Whatever follows the line containing "Viewport: 351px width, 218px height." in the listing below should be printed exactly, along with that line itself.

■ Data listing ■
================================

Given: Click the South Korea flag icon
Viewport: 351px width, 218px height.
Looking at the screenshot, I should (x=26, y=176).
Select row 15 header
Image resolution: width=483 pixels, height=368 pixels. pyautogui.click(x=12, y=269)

================================

■ Task response ■
Viewport: 351px width, 218px height.
Looking at the screenshot, I should (x=26, y=176).
Select row 15 header
Image resolution: width=483 pixels, height=368 pixels. pyautogui.click(x=12, y=269)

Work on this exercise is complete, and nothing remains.